Quindi lei è contrario al teatro diffuso attraverso internet?

«Il teatro è un rito che si svolge unicamente dal vivo. Le registrazioni per il web e la tv fungono bene come documento per consegnare al tempo le grandi rappresentazioni. Non è possibile ipotizzare che una piattaforma possa sostituire il teatro. Lo streaming e il mercato dell’audiovisivo con il teatro non c’entrano nulla. Si stanno buttando milioni d’euro e mentre tutti si impegnano a registrare commedie, centinaia di lavoratori dello spettacolo stanno cambiando mestiere. Purtroppo in Italia la cultura è ritenuta una cosa morta e non ci si deve meravigliare per queste negatività».

Secondo lei si potrà tornare alla normalità e quando ciò accadrà, sarà tutto come prima?

«Ho forti dubbi sul fatto che tutto possa tornare come prima. Prima che ciò possa accadere bisognerà sconfiggere la diffidenza e la paura degli altri inoculata in ognuno di noi. L’operazione sarà più facile nei grandi spazi dove, con le dovute precauzioni, si potrà tornare ad una normalità tra virgolette ma per i piccoli spazi di prossimità e i teatri indipendenti che rappresentano la vera linfa vitale del settore creativo, sarà molto difficile farcela.
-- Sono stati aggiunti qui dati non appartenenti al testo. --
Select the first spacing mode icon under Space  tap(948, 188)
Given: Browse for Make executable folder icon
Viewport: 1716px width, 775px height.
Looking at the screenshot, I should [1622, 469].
Per i piccoli teatri sarà pressoché impossibile rispettare le norme sanitarie che andranno avanti per molto. Ciò porterà alla creazione di un cambiamento radicale che in tanti al potere auspicavano da tempo. Bisogna comprendere che il tessuto connettivo del teatro in Italia non è composto solo dalle Istituzioni ma che è fatto di formazione e di pubblico. Ecco perchè finchè il rientro verso la normalità potrà essere operato unicamente dai grandi spazi istituzionali, il teatro indipendente continuerà ad essere falcidiato e funestato».